Het was gisteren een volle bak in Tresoar. Mooie verhalen. Ik hoorde tal van bekende woorden. ‘Het onverwoordbare verwoorden…’. ‘Het sublieme in de poëzie…’. ‘Psychisch monisme….’ Obe Postma heeft bij menig Fries een diepe snaar in de ziel geraakt. In ‘de Friese ziel’ of wat dat ook moge zijn. Bestaat er nog wel zoiets als ‘een ziel’? Ook die vraag kwam voorbij gisteren. Woorden hebben niet het eeuwige leven en het woord ‘ziel’ lijkt op sterven na dood. Na de dood van God is ook de ziel langzaam weggekwijnd. Wij zijn ons brein. Obe Postma moest eens weten. Obe Postma is de dichter van het ideale Fryslân. De Libbensmienskip fan it Fryske doarp. Obe Postma hoort nog altijd bij bij Friese ziel, ook nu God er niet meer is.
Sinds het het verschijnen van Geert Mak’s boek Hoe God verdween uit Jorwerd is het dorp in Friesland een exotisch fenomeen geworden.

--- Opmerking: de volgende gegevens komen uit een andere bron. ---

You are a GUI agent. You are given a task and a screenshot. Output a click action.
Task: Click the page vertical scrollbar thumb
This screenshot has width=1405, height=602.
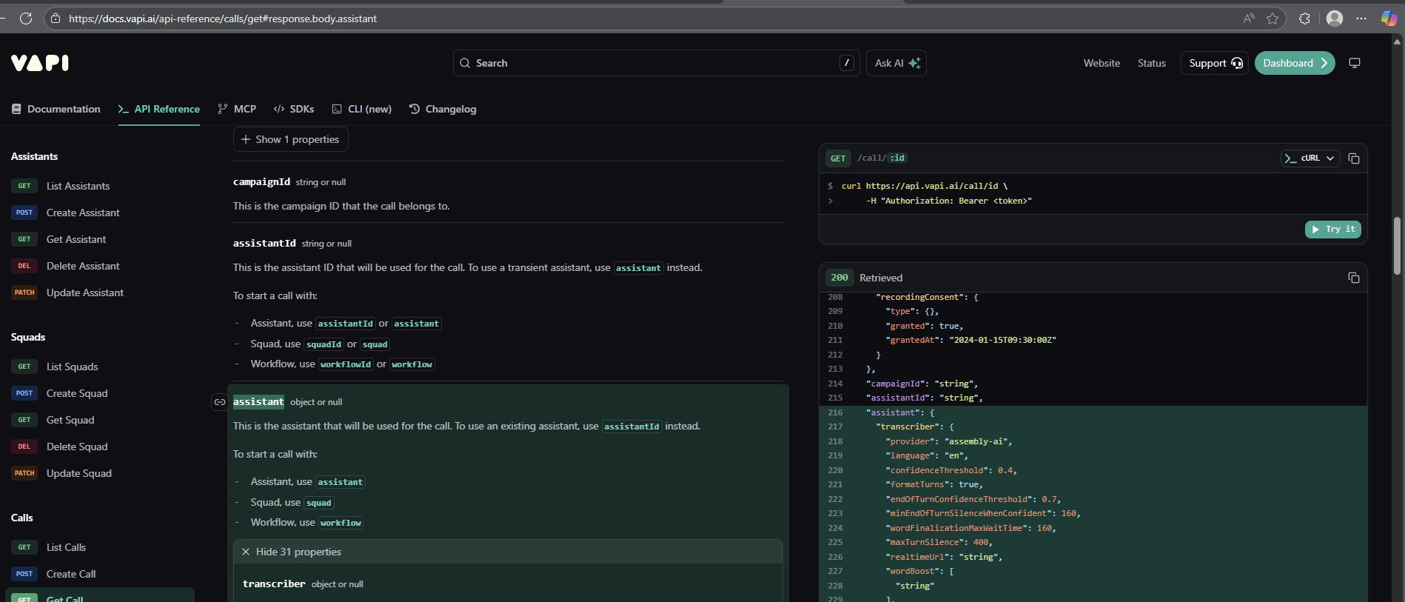coord(1397,244)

Na de verbeelding van de jaren zestig is nu de werkelijkheid aan de macht. En het Friese dorp is echter dan echt, dat is ook waar de postmoderne mens naar verlangt. Zoals de boer tegenwoordig ‘vrouw’ zoekt, zo zoekt de randstedeling het Friese dorp. Om die reden zijn de contouren van Jorwerd, het meest bekende dorp van Nederland, inmiddels in heel wat fotoalbums terechtgekomen. Mensen willen kennelijk met eigen ogen dingen zien waarvan ze het bestaan alleen uit hun verbeelding kennen. Zoals de lezers van Jan Siebelink op bedevaart gingen om de heg van de bloemenkwekerij in Velp te aanschouwen, waar God zich voor het laatst op de wereld liet zien, zo wilden de lezers van Geert Mak de sfeer ervaren, waarin God in Jorwerd uit de wereld verdween.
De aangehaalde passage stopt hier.